3. Deploy Producer and Consumer

kubectl apply -f examples/kafka-producers-consumers.yaml

This deploys:

Producer: Sends "Hello world" messages to my-topic
Kafka Streams: Reverses the text
Consumer: Reads reversed messages from my-topic-reversed

4. Verify Message Flow

# Check producer logs
kubectl logs -f deployment/java-kafka-producer -n kafka

# Check consumer logs
kubectl logs -f deployment/java-kafka-consumer -n kafka

You should see:

Producer sending: "Hello world - 1"
Consumer receiving: "1 - dlrow olleH"

5. Run Performance Tests

Create performance test topic:

./examples/load-test.sh create-perf-test-topic

Run producer performance test:

./examples/load-test.sh run-producer-perf-test

Expected results:

Throughput: 300K-400K records/sec
Latency: ~600-800ms avg

Run consumer performance test:

./examples/load-test.sh run-consumer-perf-test

Expected results:

Throughput: 1M+ messages/sec
Fetch rate: 140+ MB/sec

Monitoring Setup

Enable Prometheus Metrics

Apply PodMonitors to enable Prometheus scraping:

kubectl apply -f ../../data-stacks/kafka-on-eks/monitoring-manifests/

This creates:

kafka-resources-metrics: Scrapes broker/controller JMX metrics
entity-operator-metrics: Scrapes topic/user operator metrics
cluster-operator-metrics: Scrapes Strimzi operator metrics

Verify Metrics Collection

Port-forward to Prometheus:

kubectl port-forward -n kube-prometheus-stack prometheus-kube-prometheus-stack-prometheus-0 9090:9090

Open http://localhost:9090 and search for kafka_ metrics.

Access Grafana Dashboards

Port-forward to Grafana:

kubectl port-forward -n kube-prometheus-stack svc/kube-prometheus-stack-grafana 3000:80

Open http://localhost:3000 and navigate to:

Strimzi Kafka Dashboard: Broker metrics, throughput, partition status
Strimzi Operators Dashboard: Operator reconciliation activity
Strimzi Exporter Dashboard: Consumer lag, topic metrics

Strimzi Kafka Dashboard p1

Strimzi Kafka Dashboard p2

Amazon Managed Prometheus

Metrics are automatically forwarded to Amazon Managed Prometheus for long-term storage. Check the AMP workspace:

aws amp list-workspaces --region us-west-2

Helper Commands

The helper.sh script provides convenient shortcuts:

# Kafka resources
./helper.sh get-kafka-pods              # List all Kafka pods
./helper.sh get-kafka-topics            # List topics (CRDs)
./helper.sh describe-kafka-cluster      # Describe cluster

# Topic management
./helper.sh list-topics-via-cli         # List topics via CLI
./helper.sh describe-topic my-topic     # Describe specific topic

# Monitoring
./helper.sh verify-kafka-producer       # Check producer logs
./helper.sh verify-kafka-consumer       # Check consumer logs
./helper.sh debug-kafka-connectivity    # Debug connection issues

# ArgoCD
./helper.sh get-argocd-apps            # List ArgoCD applications

Configuration Details

Kafka Cluster Configuration

Key settings in kafka-cluster.yaml:

spec:
  kafka:
    version: 3.9.0
    replicas: 3
    config:
      offsets.topic.replication.factor: 3
      transaction.state.log.replication.factor: 3
      default.replication.factor: 3
      min.insync.replicas: 2
    resources:
      requests:
        memory: 58Gi
        cpu: "6"
      limits:
        memory: 64Gi
        cpu: "8"

Storage Configuration

Each broker has:

Volume size: 1000Gi
Storage class: gp3
IOPS: 3000 (default)
Throughput: 125 MB/s (default)

Storage Considerations When Self-Managing Kafka

The most common resource bottlenecks for Kafka clusters are network throughput, storage throughput, and network throughput between brokers and the storage backend for brokers using network attached storage such as Amazon Elastic Block Store (EBS).

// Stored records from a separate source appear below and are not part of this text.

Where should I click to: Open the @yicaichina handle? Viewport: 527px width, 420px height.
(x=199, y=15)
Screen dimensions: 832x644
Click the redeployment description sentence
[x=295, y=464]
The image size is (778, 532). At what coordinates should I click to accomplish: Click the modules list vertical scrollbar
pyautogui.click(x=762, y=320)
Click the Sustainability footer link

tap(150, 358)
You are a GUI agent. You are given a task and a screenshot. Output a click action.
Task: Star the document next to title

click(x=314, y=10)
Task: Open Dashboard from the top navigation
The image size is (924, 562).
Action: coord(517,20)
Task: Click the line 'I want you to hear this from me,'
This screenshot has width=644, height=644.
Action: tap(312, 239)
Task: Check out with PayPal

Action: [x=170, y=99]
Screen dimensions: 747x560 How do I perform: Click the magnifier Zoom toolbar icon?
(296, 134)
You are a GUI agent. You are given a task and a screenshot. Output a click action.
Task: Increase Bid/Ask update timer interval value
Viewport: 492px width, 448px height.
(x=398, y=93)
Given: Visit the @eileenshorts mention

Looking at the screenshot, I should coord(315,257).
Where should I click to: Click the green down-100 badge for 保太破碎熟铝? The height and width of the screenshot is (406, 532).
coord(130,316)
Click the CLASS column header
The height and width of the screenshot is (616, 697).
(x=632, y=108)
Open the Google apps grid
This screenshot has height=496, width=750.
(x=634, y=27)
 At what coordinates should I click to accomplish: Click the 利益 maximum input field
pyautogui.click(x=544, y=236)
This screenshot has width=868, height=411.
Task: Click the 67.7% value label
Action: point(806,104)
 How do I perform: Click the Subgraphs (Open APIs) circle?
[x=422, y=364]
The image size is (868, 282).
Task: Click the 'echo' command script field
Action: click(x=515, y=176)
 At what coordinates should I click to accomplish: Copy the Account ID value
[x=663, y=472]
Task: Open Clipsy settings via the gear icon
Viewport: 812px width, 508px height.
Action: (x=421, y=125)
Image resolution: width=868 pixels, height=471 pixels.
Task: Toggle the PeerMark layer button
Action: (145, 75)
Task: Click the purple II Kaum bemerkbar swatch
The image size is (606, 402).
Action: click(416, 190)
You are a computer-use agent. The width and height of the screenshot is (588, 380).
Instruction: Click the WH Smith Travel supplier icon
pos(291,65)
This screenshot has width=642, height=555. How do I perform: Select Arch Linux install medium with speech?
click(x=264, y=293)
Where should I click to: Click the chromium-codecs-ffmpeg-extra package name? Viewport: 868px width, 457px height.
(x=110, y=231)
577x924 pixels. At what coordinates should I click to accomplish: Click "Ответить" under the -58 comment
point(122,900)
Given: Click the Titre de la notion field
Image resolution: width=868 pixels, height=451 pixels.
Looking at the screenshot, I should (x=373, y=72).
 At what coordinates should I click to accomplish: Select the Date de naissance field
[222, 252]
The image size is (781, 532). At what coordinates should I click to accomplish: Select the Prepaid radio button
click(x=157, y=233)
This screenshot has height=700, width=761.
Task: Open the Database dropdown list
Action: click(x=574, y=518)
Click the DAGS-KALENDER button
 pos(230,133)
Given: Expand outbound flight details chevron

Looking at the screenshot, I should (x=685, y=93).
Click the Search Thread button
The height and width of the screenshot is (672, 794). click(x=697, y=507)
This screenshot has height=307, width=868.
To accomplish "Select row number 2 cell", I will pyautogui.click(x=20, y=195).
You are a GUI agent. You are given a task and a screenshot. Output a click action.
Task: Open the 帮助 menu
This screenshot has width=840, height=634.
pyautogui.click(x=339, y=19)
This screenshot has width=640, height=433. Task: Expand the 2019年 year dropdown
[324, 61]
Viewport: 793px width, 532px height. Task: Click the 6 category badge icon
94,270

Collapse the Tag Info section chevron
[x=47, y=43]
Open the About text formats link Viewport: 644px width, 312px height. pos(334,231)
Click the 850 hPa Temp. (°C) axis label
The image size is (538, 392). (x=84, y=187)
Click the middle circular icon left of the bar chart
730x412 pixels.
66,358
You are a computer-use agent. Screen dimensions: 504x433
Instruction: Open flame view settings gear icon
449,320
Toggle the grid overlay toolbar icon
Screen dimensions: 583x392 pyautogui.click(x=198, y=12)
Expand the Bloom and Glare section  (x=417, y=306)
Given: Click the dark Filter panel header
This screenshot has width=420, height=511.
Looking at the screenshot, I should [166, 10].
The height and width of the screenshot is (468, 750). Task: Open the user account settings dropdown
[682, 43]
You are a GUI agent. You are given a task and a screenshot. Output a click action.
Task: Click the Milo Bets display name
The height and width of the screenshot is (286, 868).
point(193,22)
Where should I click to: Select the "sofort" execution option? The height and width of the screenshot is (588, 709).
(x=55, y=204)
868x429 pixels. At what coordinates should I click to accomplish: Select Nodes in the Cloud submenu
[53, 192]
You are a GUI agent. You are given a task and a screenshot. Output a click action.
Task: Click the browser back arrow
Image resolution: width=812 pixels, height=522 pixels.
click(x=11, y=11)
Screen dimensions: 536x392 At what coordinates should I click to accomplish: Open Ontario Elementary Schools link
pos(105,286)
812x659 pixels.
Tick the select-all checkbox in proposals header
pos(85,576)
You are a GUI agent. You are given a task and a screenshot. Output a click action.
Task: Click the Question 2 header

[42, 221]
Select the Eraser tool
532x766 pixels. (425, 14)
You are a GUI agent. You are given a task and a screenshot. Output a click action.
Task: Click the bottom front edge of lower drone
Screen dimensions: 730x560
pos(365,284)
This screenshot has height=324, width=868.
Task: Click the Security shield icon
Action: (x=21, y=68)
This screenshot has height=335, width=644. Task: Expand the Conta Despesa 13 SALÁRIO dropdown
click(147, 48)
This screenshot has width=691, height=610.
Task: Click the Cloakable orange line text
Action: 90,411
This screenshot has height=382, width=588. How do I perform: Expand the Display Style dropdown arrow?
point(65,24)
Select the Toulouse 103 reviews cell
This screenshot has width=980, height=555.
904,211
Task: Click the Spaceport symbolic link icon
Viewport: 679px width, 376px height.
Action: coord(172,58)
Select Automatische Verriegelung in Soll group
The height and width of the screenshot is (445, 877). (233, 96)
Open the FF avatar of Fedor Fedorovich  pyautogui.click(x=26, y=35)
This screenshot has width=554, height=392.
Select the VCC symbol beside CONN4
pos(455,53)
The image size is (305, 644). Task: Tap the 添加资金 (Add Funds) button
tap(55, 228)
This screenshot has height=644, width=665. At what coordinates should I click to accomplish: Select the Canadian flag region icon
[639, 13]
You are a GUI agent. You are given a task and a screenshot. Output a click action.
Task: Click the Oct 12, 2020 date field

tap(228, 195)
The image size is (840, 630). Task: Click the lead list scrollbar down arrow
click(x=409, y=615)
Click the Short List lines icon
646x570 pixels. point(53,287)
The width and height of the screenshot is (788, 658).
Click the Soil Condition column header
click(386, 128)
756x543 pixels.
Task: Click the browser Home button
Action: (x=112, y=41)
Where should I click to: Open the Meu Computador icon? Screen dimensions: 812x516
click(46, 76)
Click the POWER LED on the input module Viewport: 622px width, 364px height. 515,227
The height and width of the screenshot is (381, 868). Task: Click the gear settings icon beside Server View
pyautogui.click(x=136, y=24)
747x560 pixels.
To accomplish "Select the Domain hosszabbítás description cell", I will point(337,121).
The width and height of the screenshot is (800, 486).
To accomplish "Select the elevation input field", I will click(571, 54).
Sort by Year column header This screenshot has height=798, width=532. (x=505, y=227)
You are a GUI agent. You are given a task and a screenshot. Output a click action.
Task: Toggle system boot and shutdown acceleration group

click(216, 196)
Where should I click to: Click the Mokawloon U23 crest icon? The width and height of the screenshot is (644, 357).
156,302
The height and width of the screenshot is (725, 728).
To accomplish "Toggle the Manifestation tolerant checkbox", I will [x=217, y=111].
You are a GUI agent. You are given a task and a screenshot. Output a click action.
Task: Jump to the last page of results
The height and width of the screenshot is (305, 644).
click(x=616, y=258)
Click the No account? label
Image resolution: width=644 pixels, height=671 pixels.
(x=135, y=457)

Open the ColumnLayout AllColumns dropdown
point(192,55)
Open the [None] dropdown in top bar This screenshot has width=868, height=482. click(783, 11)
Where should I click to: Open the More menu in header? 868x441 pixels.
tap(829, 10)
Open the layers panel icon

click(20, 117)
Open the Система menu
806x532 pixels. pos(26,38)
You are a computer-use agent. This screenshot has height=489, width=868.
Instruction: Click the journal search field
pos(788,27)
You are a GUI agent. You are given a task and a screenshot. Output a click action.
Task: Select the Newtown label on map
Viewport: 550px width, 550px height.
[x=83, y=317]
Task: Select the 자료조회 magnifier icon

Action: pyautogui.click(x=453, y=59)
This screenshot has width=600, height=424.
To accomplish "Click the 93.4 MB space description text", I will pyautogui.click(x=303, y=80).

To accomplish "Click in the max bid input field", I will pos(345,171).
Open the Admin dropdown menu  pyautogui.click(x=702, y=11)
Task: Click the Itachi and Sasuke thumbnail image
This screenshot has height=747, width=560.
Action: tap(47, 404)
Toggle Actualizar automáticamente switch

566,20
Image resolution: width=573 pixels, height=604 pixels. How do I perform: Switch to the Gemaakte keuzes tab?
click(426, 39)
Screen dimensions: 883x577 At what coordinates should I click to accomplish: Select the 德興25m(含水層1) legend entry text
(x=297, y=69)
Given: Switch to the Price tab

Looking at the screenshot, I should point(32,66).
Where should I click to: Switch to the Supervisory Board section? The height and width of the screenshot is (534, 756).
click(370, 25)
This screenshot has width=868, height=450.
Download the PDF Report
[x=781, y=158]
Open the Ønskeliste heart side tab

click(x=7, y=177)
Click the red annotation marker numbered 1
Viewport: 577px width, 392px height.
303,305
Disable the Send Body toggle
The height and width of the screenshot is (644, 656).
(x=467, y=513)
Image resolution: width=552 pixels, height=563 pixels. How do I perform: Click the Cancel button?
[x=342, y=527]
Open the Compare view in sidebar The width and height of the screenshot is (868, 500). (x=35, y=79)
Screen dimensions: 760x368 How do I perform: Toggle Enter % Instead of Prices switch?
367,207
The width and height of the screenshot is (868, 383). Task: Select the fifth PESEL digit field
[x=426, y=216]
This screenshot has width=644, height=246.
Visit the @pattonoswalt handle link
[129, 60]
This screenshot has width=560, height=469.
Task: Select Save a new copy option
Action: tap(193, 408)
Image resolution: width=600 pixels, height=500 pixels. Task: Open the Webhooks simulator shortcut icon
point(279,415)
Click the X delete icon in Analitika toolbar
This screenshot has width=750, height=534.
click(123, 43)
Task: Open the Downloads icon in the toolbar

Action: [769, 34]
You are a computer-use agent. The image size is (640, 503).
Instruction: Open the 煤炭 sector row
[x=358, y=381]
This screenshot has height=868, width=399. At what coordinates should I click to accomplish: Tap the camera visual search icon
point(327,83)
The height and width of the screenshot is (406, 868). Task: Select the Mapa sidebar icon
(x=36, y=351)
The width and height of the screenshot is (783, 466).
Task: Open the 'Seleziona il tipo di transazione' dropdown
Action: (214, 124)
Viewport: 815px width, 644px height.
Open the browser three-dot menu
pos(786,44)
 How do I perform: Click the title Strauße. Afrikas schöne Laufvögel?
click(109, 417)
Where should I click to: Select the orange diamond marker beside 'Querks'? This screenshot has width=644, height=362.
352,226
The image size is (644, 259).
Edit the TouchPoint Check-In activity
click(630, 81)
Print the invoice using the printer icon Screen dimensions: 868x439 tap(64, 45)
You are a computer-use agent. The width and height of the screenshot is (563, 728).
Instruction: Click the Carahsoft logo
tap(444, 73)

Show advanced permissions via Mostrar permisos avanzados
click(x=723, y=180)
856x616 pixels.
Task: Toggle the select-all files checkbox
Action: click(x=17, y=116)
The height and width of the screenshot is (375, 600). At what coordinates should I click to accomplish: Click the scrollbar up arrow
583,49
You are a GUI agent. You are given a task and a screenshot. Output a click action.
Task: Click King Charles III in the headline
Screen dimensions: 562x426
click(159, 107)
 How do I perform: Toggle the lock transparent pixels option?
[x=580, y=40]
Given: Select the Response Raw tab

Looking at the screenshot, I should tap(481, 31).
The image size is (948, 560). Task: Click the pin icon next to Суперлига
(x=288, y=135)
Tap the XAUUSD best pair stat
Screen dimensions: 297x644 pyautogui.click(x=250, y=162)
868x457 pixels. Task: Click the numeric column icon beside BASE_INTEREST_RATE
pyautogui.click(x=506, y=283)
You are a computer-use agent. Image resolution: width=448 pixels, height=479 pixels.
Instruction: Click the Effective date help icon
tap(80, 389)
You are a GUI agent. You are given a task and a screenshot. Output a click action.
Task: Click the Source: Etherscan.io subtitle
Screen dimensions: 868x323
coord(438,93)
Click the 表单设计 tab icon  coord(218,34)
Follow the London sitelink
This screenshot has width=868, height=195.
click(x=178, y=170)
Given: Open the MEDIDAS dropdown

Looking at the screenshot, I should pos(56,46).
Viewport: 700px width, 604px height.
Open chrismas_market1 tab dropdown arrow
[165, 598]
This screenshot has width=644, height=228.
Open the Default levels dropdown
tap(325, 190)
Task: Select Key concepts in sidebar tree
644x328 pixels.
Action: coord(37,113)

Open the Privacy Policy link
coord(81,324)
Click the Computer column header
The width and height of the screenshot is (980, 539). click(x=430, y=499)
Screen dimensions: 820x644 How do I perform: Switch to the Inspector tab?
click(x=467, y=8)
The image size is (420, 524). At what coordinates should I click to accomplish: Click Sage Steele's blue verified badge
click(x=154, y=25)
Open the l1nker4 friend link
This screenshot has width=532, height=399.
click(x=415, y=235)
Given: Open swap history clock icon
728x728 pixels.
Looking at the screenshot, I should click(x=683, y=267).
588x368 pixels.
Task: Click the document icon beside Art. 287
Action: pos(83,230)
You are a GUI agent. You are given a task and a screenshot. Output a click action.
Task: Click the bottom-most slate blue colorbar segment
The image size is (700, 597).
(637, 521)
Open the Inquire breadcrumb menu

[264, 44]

Advantages to Using EBS as Persistent Storage Backend

Improved flexibility and faster recovery: Fault tolerance is commonly achieved via broker (server) replication within the cluster and/or maintaining cross-AZ or region replicas. Since the lifecycle of EBS volumes is independent of Kafka brokers, if a broker fails and needs to be replaced, the EBS volume attached to the failed broker can be reattached to a replacement broker. Most of the replicated data for the replacement broker is already available in the EBS volume, and does not need to be copied over the network from another broker. This avoids most of the replication traffic required to bring the replacement broker up to speed with current operations.
Just in time scale up: The characteristics of EBS volumes can be modified while they're in use. Broker storage can be automatically scaled over time rather than provisioning storage for peak or adding additional brokers.
Optimized for frequently-accessed-throughput-intensive workloads: Volume types such as st1 can be a good fit since these volumes are offered at a relatively low cost, support a large 1 MiB I/O block size, max IOPS of 500/volume, and includes the ability to burst up to 250 MB/s per TB, with a baseline throughput of 40 MB/s per TB, and a maximum throughput of 500 MB/s per volume.

What EBS Volumes Should I Use When Self-Managing Kafka on AWS?

General purpose SSD volume gp3 with a balanced price and performance are widely used, and you can independently provision storage (up to 16TiB), IOPS (up to 16,000) and throughput (up to 1,000MiB/s)
st1 is a low-cost HDD option for frequently accessed and throughput intensive workloads with up to 500 IOPS and 500 MiB/s
For critical applications, provisioned IOPS volumes (io2 Block Express, io2) provide higher durability

What About NVMe SSD Instance Storage for Performance Reasons?

While EBS provides flexibility and ease of management, some high-performance use cases may benefit from using local NVMe SSD instance storage. This approach can offer significant performance improvements but comes with trade-offs in terms of data persistence and operational complexity.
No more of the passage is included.